Millionen für Busse und Bahnen

Ein weiteres Beispiel für die hohen Belastungen des Haushalts ist der öffentliche Personennahverkehr. Die Stadt Nürnberg investiert jährlich 100 Millionen Euro in den Ausbau des Angebots, eröffnet weitere Linien, schafft neue Busse und Bahnen an. Der Betrieb kostet noch einmal 100 Millionen Euro im Jahr. Erstattung gibt es dafür jedoch keine. Das ist einer der Gründe dafür, dass das 365-Euro-Ticket in der Stadt gescheitert ist.

Bund soll für Klimaschutz zahlen

Doch ohne Busse und Bahnen würden die Stadt und das Umland im Verkehr ersticken und das Klima noch schlechter werden. Hier sieht der Kämmerer den Bund in der Pflicht: "In den nächsten zehn Jahren müssen wir in Nürnberg 1,2 Milliarden Euro für Klimaschutz und Verkehrswende ausgeben." Der Deutsche Städtetag habe ein Finanzierungskonzept erarbeitet, das feste Budgets für Aufgaben wie den kommunalen Klimaschutz vorsehe, die der Bund finanziert. "Für eine Kommune wie Nürnberg wären das 50 Millionen Euro pro Jahr. Dann könnten wir über die Runden kommen und unsere Aufgaben erfüllen", so Riedel.

Belastung durch Opernhaus-Sanierung

Ein weiterer großer Ausgabenposten ist die Sanierung des Opernhauses: Rund 800 Millionen Euro sind für den Umbau und für den Ersatzbau veranschlagt. Es gibt Zuschüsse. Trotzdem muss die Stadt 200 Millionen Euro schultern. Den Nutzen einer sanierten Oper hat die ganze Region. Der Kämmerer fordert, dass der Freistaat Kommunen für solche Aufgaben mehr von seinen Steuereinnahmen abgibt.

Freistaat könnte mehr zahlen

Aktuell bekommt die Stadt Nürnberg knapp 250 Millionen Euro pro Jahr an Schlüsselzuweisungen. Der Freistaat gibt damit einen bestimmten Anteil seiner Steuereinnahmen an Städte und Gemeinden weiter. Die Zuweisungen bemessen sich an der Anzahl der Einwohner und der Kinder in einer Kommune sowie der Anzahl der Sozialhilfeempfänger.

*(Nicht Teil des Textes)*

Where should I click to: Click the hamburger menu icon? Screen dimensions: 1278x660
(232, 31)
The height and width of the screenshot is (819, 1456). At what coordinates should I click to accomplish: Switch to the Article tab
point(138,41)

"Wenn man das aufstocken würde, dann würde das den strukturschwachen Städten wie Nürnberg, Fürth oder Hof stärker helfen als anderen", sagt Riedel. Nach seinen Worten kann sich das der Freistaat leisten. "Er ist bedeutend weniger verschuldet als andere Bundesländer. Da gibt es noch Spielraum."

50 Millionen Euro im Rotstift-Paket

Noch ist aber keine der geforderten Finanzhilfen in Sicht. Weil Nürnberg aber nicht auf bessere Zeiten warten kann, hat der Kämmerer ein Sparpaket geschnürt. 50 Millionen Euro will er streichen. Unter anderem sollen beliebte Veranstaltungen wie die Blaue Nacht und das Bardentreffen nur noch alle zwei Jahre stattfinden. Außerdem sollen 500 Stellen abgebaut und beispielsweise auch bei der Bewirtung von städtischen Gästen gespart werden.

Widerspruch aus dem Kulturressort

Kulturbürgermeisterin Julia Lehner (CSU) weiß, wie angespannt die Haushaltslage ist. Mit den Rotstift-Vorschlägen im Kulturbereich ist sie aber nicht einverstanden. "Ich muss sie ernst nehmen, keine Frage", sagt sie und hofft, Schlimmeres abwenden zu können. "Wir werden selbstverständlich unsererseits Sparvorschläge machen, um Schließungen zu verhindern und beliebte Veranstaltungen zu erhalten."

Etat-Beratungen Mitte November

Sie könne sich nicht vorstellen, dass die Metropole Nordbayerns auf diese imageträchtigen Veranstaltungen verzichten könne, gibt sich Lehner kämpferisch. Noch sind das alles Vorschläge. Der Stadtrat berät den Haushalt Mitte November. Dann müssen sich die Rathauspolitiker entscheiden, wo sie sparen - und wo nicht.